Styles Court socks
This elegant herringbone pattern is well-suited for both men’s and women’s socks. The firm fabric created by the herringbone motif is balanced by ribbing on either side of the leg which adds enough stretch for a great fit. Perfectly elegant for office wear while still looking great kicking back in casual clothes.
Note: The PDF has been updated in October 2013 to add sizes and provide a separate toe-up version. Pattern now provided for cuff down and toe-up versions!
This pattern is knit with a reinforced slip-stitch heel. The ribbing on each side of the sock continues down the heel for a little added touch of flare. If you prefer, omit the ribbing and continue the plain slip-stitch across the entire heel.
This is a simple 4 row repeat pattern which repeats on the front and back of the sock. It is easy to memorize and perfect “travel” knitting project.
Both charts and written instructions are provided, as well as a link to the wonderful Twisted German Cast On. Helpful tips are peppered throughout the pattern in the sidebars.

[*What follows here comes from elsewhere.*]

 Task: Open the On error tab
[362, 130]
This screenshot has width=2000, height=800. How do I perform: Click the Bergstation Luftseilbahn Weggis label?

Advanced beginner. You should be familiar with basic sock construction. There are only 2 “unusual” stitches used in the herringbone pattern and they are explained fully in the Stitch Definition section.
Pattern is written for 3 sizes: Small, Medium and Large (7.5”, 8”, 10” leg circumference, lightly blocked).
By using a larger size needle for the cuff and casting on with the Twisted German Cast on, , you can guarantee a stretchy cuff to accommodate a range of leg sizes.
32 sts per 4” (10cm)
- 2.25mm (size 1) knitting needles (DPN or circular)
- 300-350 yards (275-320m) of fingering weight yarn similar to the recommended yarns at 430-460 yards per 100g.
- tapestry needle
The instructions reference the sole and instep stitches rather than specifying needles, allowing you to use your preferred method (4 or 5 needles, magic loop, 2 circular needles). If you wish to add length to the leg of the sock, add the appropriate number of pattern repeats and adjust your yarn requirements accordingly.
I recommend using pointy needles as the pattern occasionally requires you to knit into a stitch in the row below. It’ll be easier to do this with a pointier needle.